Materials provided
§

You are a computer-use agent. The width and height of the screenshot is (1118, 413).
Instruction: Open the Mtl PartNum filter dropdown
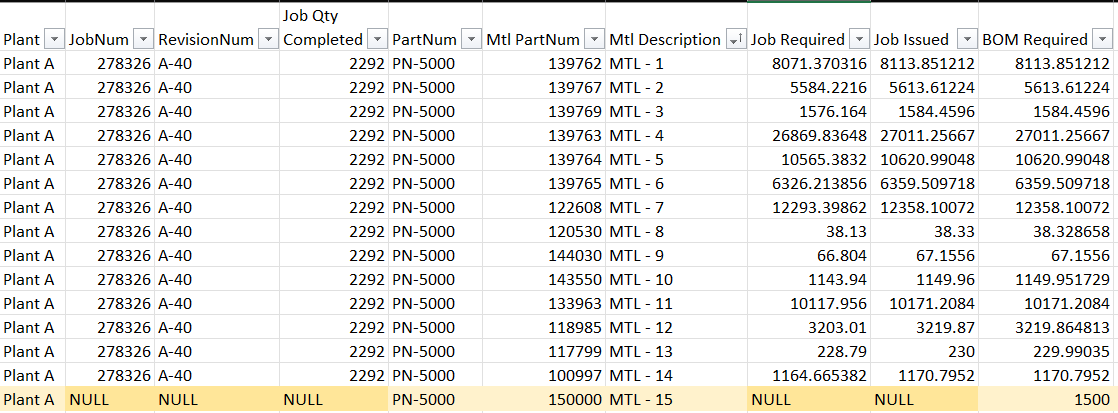click(594, 40)
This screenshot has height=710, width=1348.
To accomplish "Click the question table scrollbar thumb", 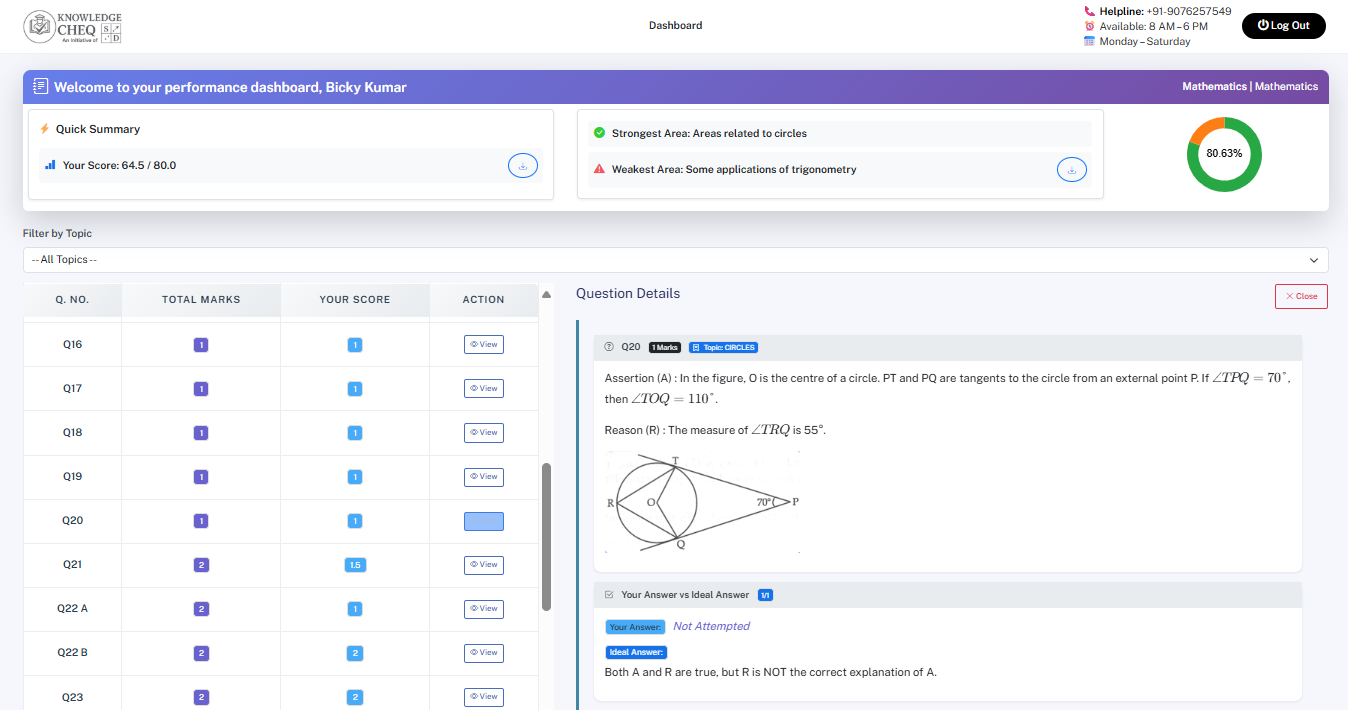I will [546, 536].
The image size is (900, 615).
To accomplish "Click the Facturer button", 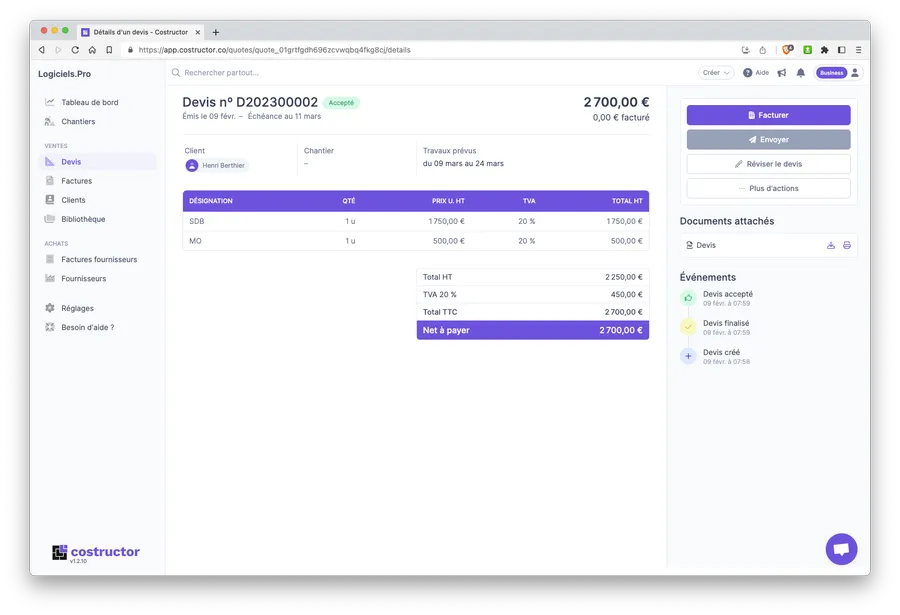I will tap(768, 115).
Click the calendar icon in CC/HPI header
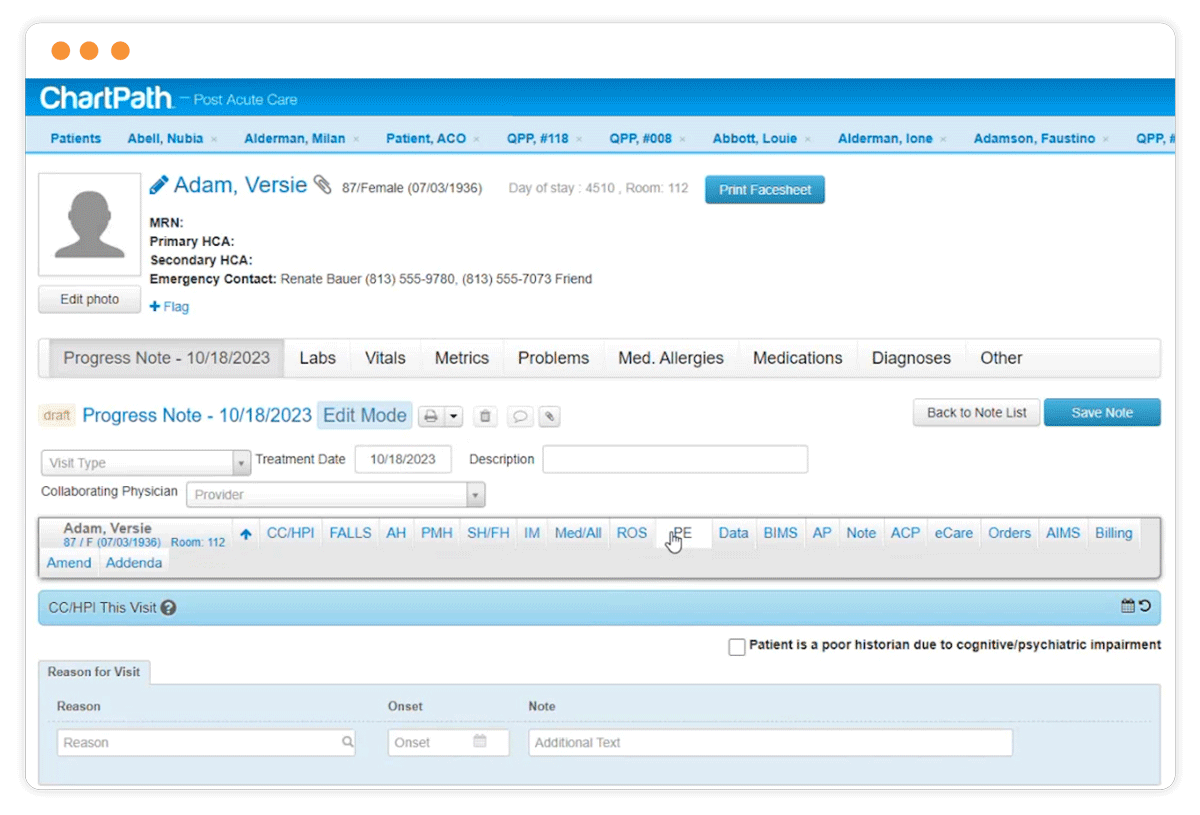Viewport: 1200px width, 815px height. [x=1128, y=606]
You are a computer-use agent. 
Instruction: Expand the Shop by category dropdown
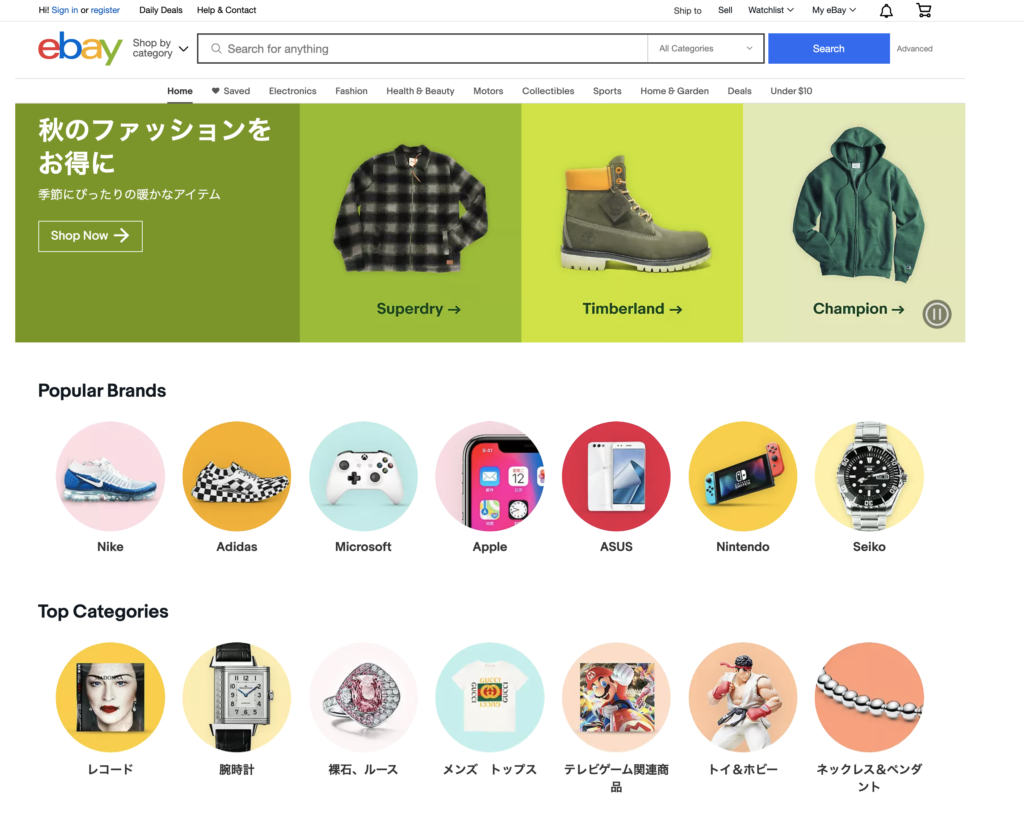(161, 48)
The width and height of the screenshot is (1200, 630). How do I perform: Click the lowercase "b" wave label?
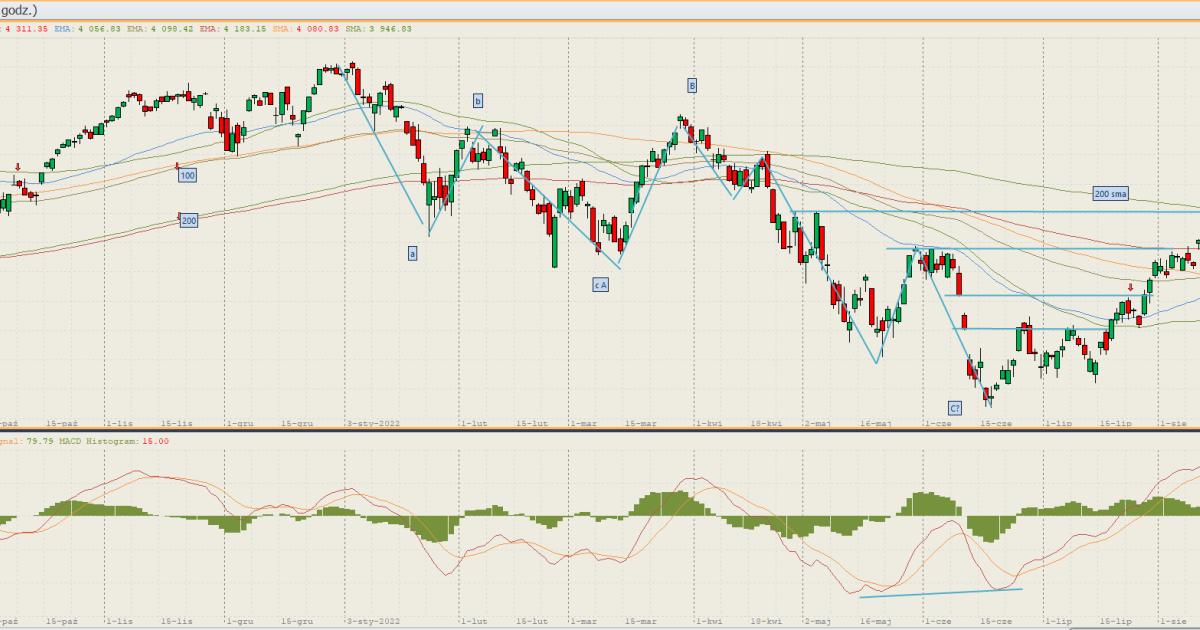(478, 100)
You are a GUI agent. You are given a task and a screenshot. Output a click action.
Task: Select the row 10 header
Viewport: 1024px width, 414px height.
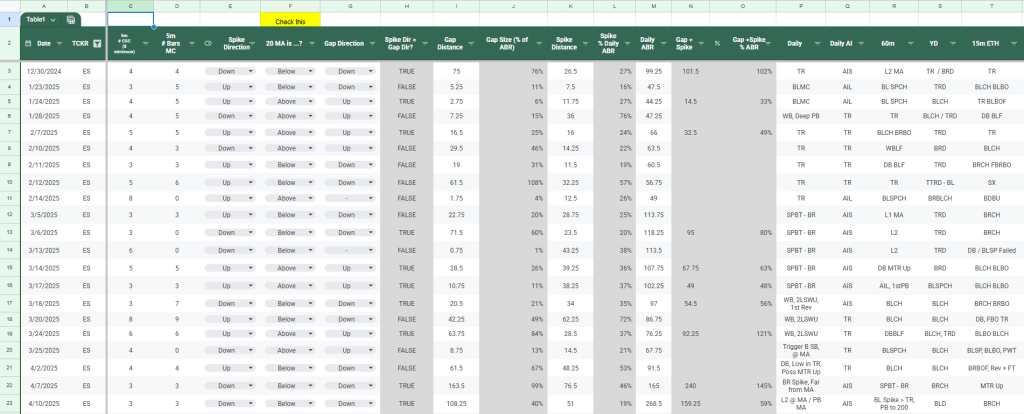pyautogui.click(x=8, y=183)
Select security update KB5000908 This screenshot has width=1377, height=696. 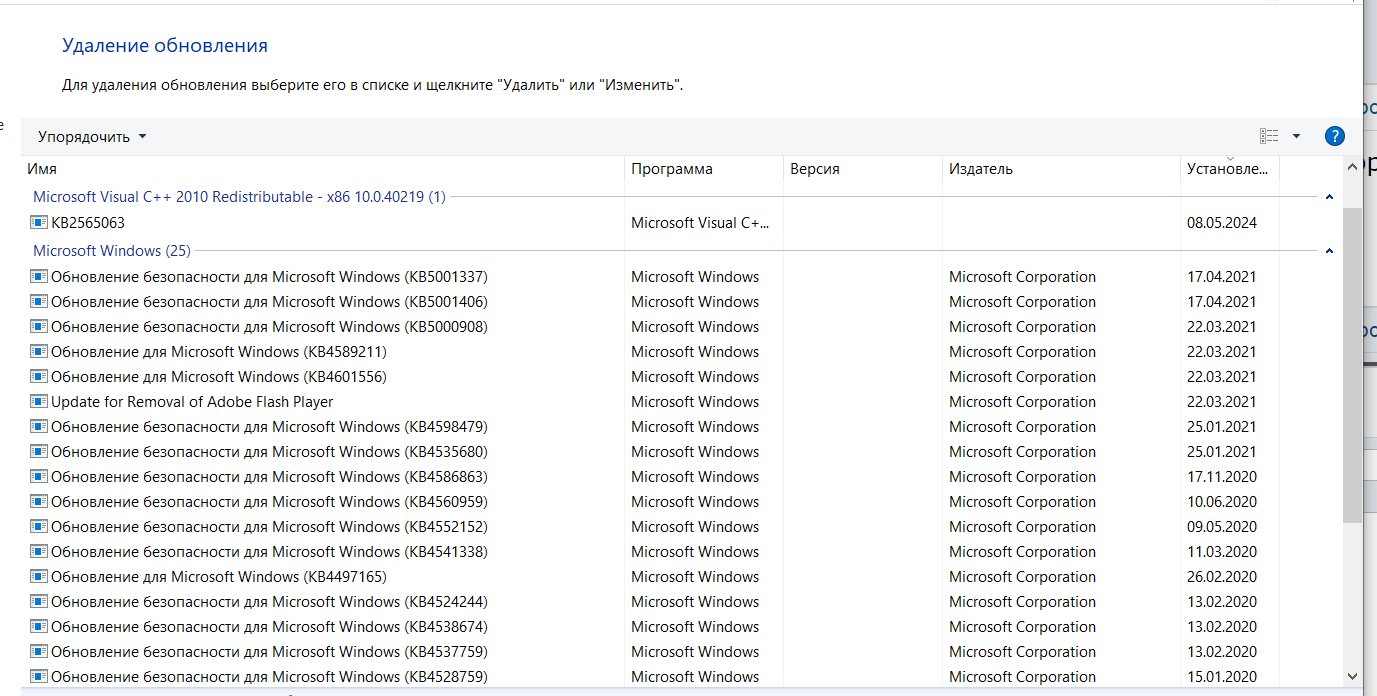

§

Your instructions
Output the records verbatim from the line containing "Click the calendar icon in CC/HPI header" through the end of the records, leaving out the pictures.

Response
Click the calendar icon in CC/HPI header
Viewport: 1200px width, 815px height. [x=1128, y=606]
You are a computer-use agent. 
Instruction: Expand the Shop by category dropdown
(161, 48)
The width and height of the screenshot is (1200, 630). How do I perform: Click the lowercase "b" wave label?
(478, 100)
You are a GUI agent. You are given a task and a screenshot. Output a click action.
Task: Select the row 10 header
Viewport: 1024px width, 414px height.
pyautogui.click(x=8, y=183)
Select security update KB5000908 This screenshot has width=1377, height=696. 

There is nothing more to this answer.